1. Awe. Nature teaches us awe. The majesty of the mountains, the multitude of creatures both below our footsteps and above our heads. The glittering lakes and light drenched sky. When the world awakens within us this sense of wonder, we begin to sense that there is something within us too that is more vast and more beautiful than we once knew. That there is far more to us than what is on the surface. The awesome depth of the world reflects back to us the infinite greatness within our souls.

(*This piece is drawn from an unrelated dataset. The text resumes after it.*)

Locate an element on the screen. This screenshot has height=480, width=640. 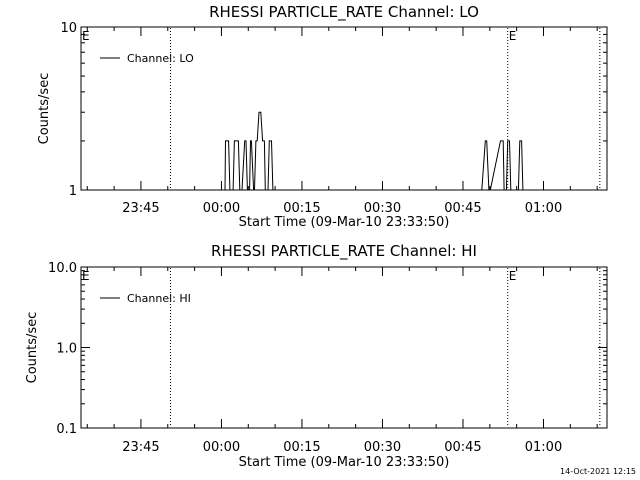
footer-timestamp: 14-Oct-2021 12:15 is located at coordinates (598, 472).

2. Forgiveness. It is hard to forgive someone for hurting us. But it is even harder for us to forgive ourselves – for mistakes that we made, the opportunities we let go and for relationships that we lost. For the children we were and for the adults that we have become. We cannot know ourselves without moving past the surface of our regrets. We need to forgive ourselves for being afraid, for feeling stuck, for thinking What have I gotten myself into? Focus instead on what now? See your mistakes as experiences that made you stronger and helped bring you to this point in your journey.

3. Grit. Keep going. There is a way through. Rebbeztin Tzipora Heller teaches us that the challenges we are given in life are tools from our Creator. “All people come into this world to become great human beings. Therefore, the Creator provides them the exact number and type of challenges necessary to develop that greatness.” (Rebbetzin Tziporah Heller, Let’s Face It, p. 12) The obstacle in your way is tailor made for you. The climb builds our muscles. Who we become by sticking with the trail is far more important than reaching the end.

4. Potential. Appreciate the greatness of who you can become. Just like there is no insignificant word or action, there is no insignificant person. You are here to change the world. There is no one else like you. You are loved and treasured by Your Creator who expects you to live up to the extraordinary possibilities embedded within you.

The trail is not always marked. And we won’t ever know all there is to know about the world or ourselves. But at the very least we will know that we are moving forward, that we are still searching, still climbing, and still discovering who we can become.